Penuturan Laili membuat semangat Azka yang tadinya down, kini mulai bersemi kembali. Sebenarnya dalam hati Azka, setelah pertemuannya kembali dengan mantan pacar kemarin, masih ada rasa yang sama seperti saat mereka pacaran dulu. Tapi Azka terlanjur mengutarakan niatnya pada Laili. Sehingga Azka memilih meneruskan niatnya tersebut.

Tapi kini, harapan itu kembali terajut. Dia akan berusaha untuk menjemput kembali cinta yang pergi menuju ikatan yang halal. Semoga orang tua Hesti mau menerima niat mulianya.

---***---

Setelah penolakan lamaran Azka, Laili ingin menyampaikannya pada Halim. Tapi rasa malunya lebih besar. Di kamar dia mondar-mandir tak karuan dengan ponsel di genggaman. Apalagi Halim sama sekali tidak mengirimkan pesan apa pun setelah malam itu.

"Kalau aku tiba-tiba bilang lamaran Azka sudah kutolak. Nanti dia kege-eran. Secara dia 'kan PDnya gede. Duh ... gimana ya?" gerutu gadis itu pada akhirnya.

Tiba-tiba ada pesan masuk dari Hilmi yang memintanya besok untuk menghadiri undangan MGMP. Seketika sebuah ide muncul di pikirannya dengan senyum yang terkembang.

[Ustaz Hilmi, apa nomor Bang Halim tidak aktif, ya?]

Dikirimnya pesan pada Hilmi dengan jantung berdebar. Bukan. Bukan karena rasa cinta. Tapi karena rasa malu harus nekat mengandalkan Hilmi agar Halim mau menghubunginya.

Tak berapa lama pesan balasan diterima.
[Aktif kok. Kenapa Ustazah?]

[Oh, saya hanya ingin berterima kasih pada Bang Halim tentang bantuannya kemarin. Ya sudah, saya titip salam untuk Bang Halim, ya Ustaz.]

Ketar-ketir kembali dia menunggu balasan Hilmi.

[Insya Allah saya sampaikan]

Yes!
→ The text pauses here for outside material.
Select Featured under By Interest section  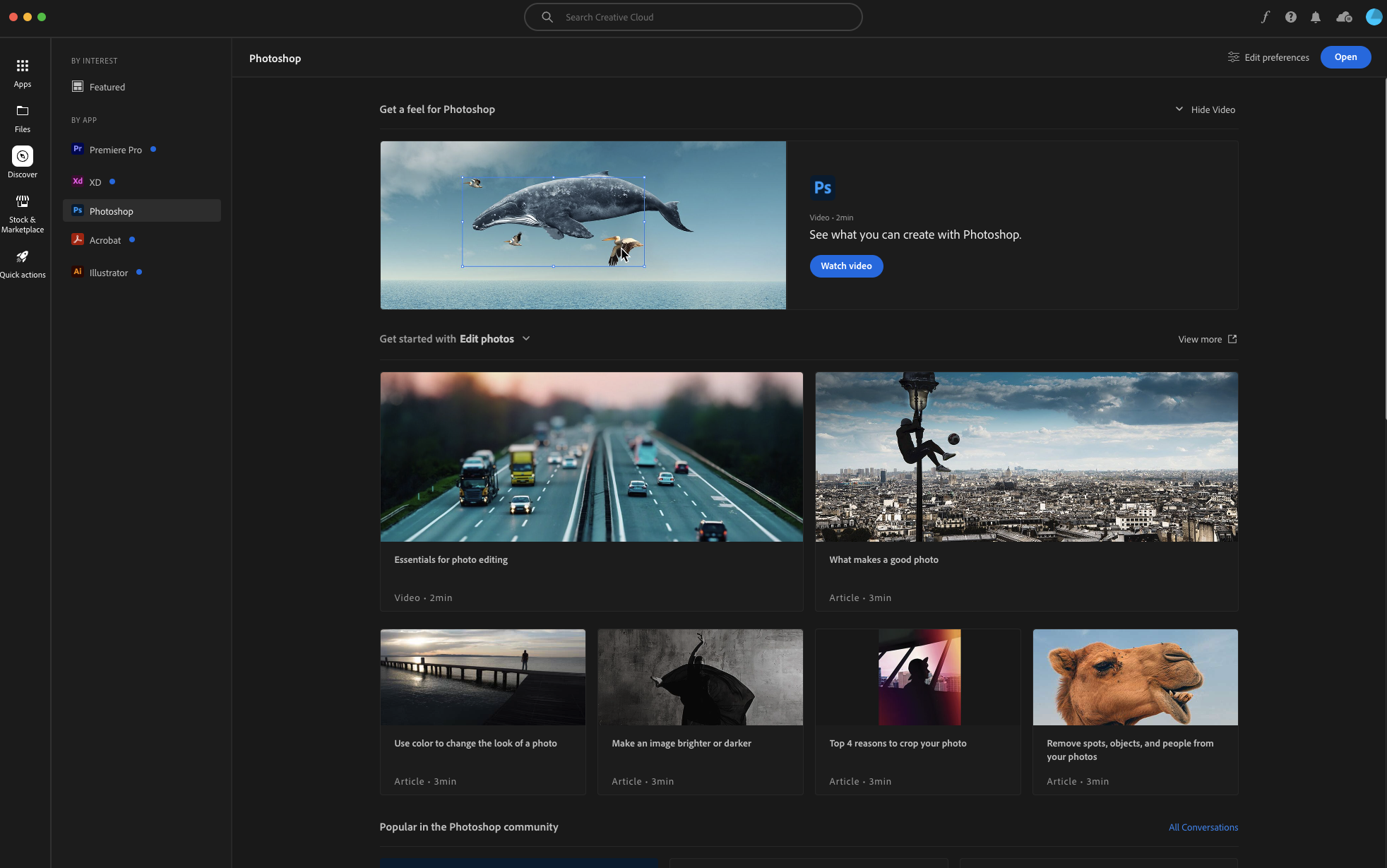click(107, 87)
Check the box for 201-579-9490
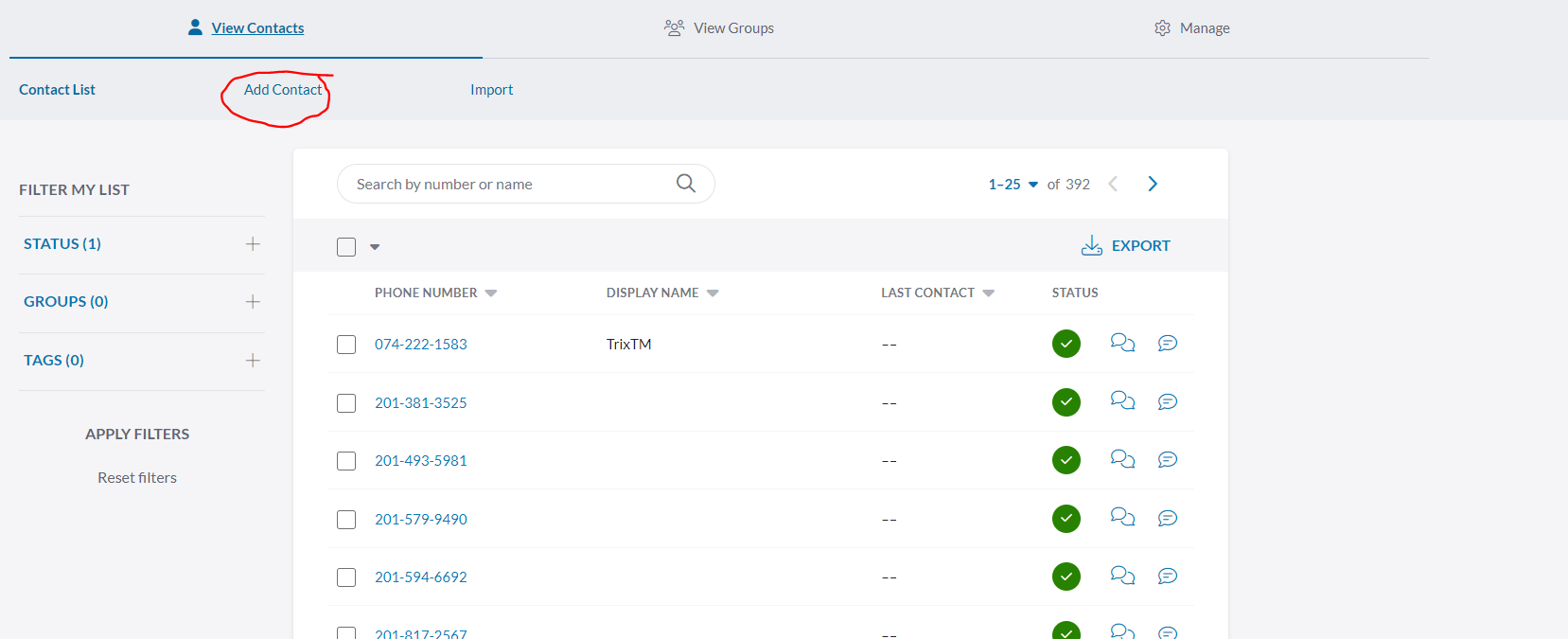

Hatinya bersorak. Mengesampingkan rasa malu dan sedikit kebohongan agar Halim mau menghubunginya. Setelah balasan pesan dari Hilmi, tak berapa lama sebuah pesan masuk ke ponselnya.

[Assalamualaikum Dek.]
[Tadi telepon, ya? Maaf tidak tahu. Mungkin sinyalnya jelek]

Tangan kanan Laili langsung mengepal dan menariknya di depan dada.

"Yes! Akhirnya dia kirim pesan duluan. Hihihii ...," ucap Laili saking senangnya.

[Waalaikumsalam Bang. Maaf, tadi tiba-tiba ingat Umi Aliyah. Umi sehat, Bang?]

Pertanyaan basa-basi sangat perlu baginya saat ini. Tapi memang gadis itu sangat merindukan ibu pria yang membuat hatinya terusik itu.

[Alhamdulillah sehat.]
[Jadi Umi saja yang ditanyai kabar? Abang tidak?]

[Memang Abang lagi sakit?]

[Iya. Abang jatuh]

[Hah! Serius?]

Laili seketika cemas membaca pesan Halim. Pantas saja dia lama tidak memberi kabar. Jadi karena sedang sakit? Ah, Laili ikut sedih mengetahuinya.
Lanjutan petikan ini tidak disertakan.